December Reviews

This is going to be snappy, because I have bigger fish to fry- my top ten of the year, of course (and maybe a top ten of the decade at some point this week?). I strategically chose some shorter ones that I knew would be easier to get through, since this woman had a Goodreads goal to accomplish. Interestingly, six of the seven were nonfiction, which I often find faster than fiction (if they're the right ones, that is... a 700 page biography on a dead president isn't going to work here). 

The only novel I read this month Red at the Bone by Jacqueline Woodson, which I thoroughly enjoyed.

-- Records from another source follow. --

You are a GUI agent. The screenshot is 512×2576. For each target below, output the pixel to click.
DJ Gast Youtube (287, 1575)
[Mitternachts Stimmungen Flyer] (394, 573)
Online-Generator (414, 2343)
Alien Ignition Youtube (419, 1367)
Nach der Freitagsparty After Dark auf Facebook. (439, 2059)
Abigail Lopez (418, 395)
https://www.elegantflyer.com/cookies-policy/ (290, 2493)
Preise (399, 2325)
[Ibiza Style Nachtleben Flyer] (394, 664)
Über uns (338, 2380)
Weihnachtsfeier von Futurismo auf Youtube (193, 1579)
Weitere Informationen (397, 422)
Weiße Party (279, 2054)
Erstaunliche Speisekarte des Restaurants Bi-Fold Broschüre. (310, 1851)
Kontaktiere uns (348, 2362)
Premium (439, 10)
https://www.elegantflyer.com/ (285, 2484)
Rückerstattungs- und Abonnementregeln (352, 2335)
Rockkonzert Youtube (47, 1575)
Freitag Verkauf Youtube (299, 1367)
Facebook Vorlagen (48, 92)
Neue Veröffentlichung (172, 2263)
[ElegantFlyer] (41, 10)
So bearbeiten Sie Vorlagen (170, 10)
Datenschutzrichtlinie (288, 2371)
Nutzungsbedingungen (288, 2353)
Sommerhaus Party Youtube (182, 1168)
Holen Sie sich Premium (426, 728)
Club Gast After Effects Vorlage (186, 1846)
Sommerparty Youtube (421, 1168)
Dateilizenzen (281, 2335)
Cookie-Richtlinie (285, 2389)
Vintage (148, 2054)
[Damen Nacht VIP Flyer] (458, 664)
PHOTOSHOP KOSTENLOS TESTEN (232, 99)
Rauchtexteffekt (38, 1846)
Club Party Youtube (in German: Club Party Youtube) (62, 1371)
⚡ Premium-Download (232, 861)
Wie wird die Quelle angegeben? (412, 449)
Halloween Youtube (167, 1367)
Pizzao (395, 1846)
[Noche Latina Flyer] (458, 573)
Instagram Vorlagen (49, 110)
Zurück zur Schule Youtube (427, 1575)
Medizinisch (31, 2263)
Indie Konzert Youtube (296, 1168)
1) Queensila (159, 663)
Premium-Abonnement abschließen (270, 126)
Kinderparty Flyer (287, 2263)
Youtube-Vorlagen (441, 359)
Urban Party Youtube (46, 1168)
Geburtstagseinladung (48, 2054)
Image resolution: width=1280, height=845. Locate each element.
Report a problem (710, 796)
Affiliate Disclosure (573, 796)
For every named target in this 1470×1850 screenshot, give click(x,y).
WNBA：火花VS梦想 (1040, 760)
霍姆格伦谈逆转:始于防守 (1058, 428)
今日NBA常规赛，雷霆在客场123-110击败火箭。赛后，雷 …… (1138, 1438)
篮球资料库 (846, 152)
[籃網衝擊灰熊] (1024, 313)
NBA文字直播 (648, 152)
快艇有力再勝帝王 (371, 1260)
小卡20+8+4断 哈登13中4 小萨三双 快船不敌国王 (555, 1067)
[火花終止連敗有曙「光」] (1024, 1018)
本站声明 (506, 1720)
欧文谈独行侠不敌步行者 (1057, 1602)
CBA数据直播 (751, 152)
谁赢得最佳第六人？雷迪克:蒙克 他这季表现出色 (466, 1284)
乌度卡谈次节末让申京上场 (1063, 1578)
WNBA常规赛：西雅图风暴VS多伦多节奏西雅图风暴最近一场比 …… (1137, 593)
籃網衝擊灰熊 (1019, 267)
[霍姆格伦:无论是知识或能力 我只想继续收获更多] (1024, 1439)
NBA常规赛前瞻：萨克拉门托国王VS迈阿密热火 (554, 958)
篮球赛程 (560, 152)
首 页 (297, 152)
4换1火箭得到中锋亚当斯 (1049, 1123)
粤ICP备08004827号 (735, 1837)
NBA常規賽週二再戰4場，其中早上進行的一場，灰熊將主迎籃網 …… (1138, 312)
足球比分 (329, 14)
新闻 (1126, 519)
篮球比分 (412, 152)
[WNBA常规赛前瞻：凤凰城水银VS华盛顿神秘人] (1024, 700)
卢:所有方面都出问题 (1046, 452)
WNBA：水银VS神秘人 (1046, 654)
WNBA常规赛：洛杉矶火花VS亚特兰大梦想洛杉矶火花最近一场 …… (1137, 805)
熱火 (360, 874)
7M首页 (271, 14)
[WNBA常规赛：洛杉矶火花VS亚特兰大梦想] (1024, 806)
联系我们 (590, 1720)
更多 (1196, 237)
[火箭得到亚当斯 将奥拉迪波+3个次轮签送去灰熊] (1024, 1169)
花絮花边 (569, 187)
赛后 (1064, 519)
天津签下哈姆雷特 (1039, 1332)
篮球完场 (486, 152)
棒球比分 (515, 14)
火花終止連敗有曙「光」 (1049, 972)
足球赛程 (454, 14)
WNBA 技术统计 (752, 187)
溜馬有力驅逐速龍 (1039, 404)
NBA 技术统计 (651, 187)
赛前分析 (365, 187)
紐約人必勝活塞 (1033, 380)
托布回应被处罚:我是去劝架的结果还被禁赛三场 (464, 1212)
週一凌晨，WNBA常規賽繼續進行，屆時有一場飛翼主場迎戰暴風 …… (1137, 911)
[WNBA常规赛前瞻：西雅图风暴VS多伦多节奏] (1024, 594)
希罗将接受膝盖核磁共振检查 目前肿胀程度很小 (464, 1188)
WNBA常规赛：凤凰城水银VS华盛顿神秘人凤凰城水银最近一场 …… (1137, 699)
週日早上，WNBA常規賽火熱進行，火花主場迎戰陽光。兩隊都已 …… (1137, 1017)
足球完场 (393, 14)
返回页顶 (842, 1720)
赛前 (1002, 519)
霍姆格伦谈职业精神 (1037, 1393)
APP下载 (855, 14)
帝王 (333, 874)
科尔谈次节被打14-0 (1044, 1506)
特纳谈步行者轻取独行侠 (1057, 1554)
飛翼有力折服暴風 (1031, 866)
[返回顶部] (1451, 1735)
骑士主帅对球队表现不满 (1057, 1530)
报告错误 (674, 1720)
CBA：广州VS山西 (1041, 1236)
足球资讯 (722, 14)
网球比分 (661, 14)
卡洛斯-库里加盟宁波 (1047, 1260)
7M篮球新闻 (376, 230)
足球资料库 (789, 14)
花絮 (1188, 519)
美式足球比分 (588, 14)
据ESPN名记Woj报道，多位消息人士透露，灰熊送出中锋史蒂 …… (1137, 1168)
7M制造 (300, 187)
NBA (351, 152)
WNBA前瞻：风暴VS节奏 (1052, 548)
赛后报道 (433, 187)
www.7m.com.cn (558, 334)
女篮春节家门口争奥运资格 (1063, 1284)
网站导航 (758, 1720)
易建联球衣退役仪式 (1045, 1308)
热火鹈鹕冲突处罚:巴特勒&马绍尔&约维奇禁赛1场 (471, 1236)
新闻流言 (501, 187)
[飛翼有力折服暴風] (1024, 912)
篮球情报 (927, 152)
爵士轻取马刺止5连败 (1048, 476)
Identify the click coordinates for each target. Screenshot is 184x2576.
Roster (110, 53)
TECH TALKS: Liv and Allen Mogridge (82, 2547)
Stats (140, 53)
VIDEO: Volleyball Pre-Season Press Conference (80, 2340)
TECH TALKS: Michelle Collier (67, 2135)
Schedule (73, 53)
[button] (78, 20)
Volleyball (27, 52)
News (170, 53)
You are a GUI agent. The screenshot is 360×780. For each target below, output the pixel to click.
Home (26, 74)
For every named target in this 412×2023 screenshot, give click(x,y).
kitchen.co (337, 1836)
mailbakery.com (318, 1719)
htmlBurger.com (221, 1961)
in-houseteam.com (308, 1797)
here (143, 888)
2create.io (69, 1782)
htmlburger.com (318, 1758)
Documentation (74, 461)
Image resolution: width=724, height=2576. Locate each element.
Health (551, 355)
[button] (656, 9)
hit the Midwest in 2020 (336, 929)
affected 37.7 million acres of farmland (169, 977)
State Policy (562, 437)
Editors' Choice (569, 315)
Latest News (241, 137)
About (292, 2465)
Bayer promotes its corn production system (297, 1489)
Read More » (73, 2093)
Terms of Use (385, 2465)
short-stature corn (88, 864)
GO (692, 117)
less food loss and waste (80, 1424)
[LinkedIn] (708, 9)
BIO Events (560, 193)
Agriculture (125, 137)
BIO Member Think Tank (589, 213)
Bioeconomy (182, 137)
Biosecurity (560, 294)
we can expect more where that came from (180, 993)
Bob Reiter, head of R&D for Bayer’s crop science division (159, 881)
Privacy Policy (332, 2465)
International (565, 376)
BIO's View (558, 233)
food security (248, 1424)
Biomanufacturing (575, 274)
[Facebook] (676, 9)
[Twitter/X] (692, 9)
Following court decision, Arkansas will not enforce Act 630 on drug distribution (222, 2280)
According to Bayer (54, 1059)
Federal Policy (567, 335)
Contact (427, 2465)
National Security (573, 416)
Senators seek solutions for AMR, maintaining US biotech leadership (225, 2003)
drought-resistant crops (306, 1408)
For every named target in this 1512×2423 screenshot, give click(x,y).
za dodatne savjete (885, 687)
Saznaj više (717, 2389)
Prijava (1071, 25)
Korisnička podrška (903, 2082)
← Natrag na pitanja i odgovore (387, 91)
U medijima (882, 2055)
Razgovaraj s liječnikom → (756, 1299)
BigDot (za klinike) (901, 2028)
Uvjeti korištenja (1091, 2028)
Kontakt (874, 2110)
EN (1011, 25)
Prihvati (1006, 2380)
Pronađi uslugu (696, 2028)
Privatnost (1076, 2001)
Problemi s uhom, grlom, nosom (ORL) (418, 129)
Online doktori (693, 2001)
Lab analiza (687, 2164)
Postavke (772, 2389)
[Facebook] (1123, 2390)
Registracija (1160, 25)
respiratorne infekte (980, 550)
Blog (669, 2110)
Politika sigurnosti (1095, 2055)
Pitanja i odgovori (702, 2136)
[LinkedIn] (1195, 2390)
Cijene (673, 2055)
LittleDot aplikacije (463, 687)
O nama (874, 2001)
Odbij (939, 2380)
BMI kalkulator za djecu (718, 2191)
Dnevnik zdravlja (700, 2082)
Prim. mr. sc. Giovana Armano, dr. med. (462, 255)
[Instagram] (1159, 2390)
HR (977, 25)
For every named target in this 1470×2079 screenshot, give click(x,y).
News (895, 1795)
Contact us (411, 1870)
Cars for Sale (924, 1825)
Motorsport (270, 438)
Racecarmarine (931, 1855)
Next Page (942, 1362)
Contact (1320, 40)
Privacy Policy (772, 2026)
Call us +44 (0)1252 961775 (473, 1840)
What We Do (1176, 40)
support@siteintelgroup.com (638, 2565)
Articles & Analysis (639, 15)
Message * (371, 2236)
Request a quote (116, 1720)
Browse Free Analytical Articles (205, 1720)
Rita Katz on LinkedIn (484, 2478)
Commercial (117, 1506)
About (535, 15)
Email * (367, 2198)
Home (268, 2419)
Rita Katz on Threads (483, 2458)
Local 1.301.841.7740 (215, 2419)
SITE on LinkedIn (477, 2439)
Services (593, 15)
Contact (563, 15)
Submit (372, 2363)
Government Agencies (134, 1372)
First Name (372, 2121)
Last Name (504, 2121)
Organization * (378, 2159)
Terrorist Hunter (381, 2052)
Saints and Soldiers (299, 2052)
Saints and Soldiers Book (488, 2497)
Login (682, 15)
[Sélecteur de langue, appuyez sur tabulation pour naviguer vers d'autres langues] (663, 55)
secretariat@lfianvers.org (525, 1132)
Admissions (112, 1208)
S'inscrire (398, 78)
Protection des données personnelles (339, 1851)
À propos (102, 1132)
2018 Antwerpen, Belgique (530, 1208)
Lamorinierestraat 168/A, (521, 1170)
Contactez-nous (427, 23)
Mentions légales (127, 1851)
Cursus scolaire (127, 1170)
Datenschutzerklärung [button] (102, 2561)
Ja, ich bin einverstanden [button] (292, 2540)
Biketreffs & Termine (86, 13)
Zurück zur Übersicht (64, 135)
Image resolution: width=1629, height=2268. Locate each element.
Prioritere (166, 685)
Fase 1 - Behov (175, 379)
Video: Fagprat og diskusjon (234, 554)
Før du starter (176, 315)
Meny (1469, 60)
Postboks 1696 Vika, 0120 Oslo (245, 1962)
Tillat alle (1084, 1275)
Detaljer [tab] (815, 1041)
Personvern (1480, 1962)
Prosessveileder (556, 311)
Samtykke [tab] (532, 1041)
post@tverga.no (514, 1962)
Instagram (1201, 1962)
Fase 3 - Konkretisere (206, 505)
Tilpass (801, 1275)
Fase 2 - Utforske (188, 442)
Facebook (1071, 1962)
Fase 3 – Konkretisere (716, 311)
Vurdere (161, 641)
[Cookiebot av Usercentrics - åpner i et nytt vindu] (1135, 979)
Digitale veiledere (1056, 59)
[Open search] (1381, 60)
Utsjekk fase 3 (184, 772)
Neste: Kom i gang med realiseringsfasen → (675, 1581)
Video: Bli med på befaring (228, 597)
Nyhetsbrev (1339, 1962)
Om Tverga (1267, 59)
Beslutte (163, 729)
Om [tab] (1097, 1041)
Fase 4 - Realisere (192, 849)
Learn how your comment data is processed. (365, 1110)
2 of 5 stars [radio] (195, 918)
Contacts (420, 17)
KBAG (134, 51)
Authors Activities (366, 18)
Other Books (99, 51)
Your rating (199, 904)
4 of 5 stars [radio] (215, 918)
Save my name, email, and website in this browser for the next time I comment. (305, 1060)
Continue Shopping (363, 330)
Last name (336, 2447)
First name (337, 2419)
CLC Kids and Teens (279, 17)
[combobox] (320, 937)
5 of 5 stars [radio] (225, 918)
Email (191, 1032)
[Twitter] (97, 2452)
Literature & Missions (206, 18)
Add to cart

The book examines race, class, and teenage pregnancy, as observed through multiple perspectives. 

I read two books of essays, Shrill by Lindy West and I Was Told There'd Be Cake be Sloane Crosley. I actually saw both women interview other authors at UCLA this year, otherwise they probably wouldn't have crossed my radar. Both were well-done and I'd gladly read their other books. 

Three of the other books I read tied in closely to nature, The Hidden Life of Trees by Peter Wohlleben, Classic Krakauer by Jon Krakauer, and We Are the Weather by Jonathan Safran Foer. The first two I really enjoyed, but the Safran Foer wasn't my favorite. I appreciate his attempts at blending a personal narrative with his message about how we can fix climate change, but I just felt the execution fell short of really delivering.

For book club we read Heavy by Kiese Laymon, which was just that- heavy. His story about race, weight, and identity was heart-wrenching at times, but it offered really critical insights on what it means to be black, overweight, incredibly intelligent, and insecure in America. It was definitely thought-provoking.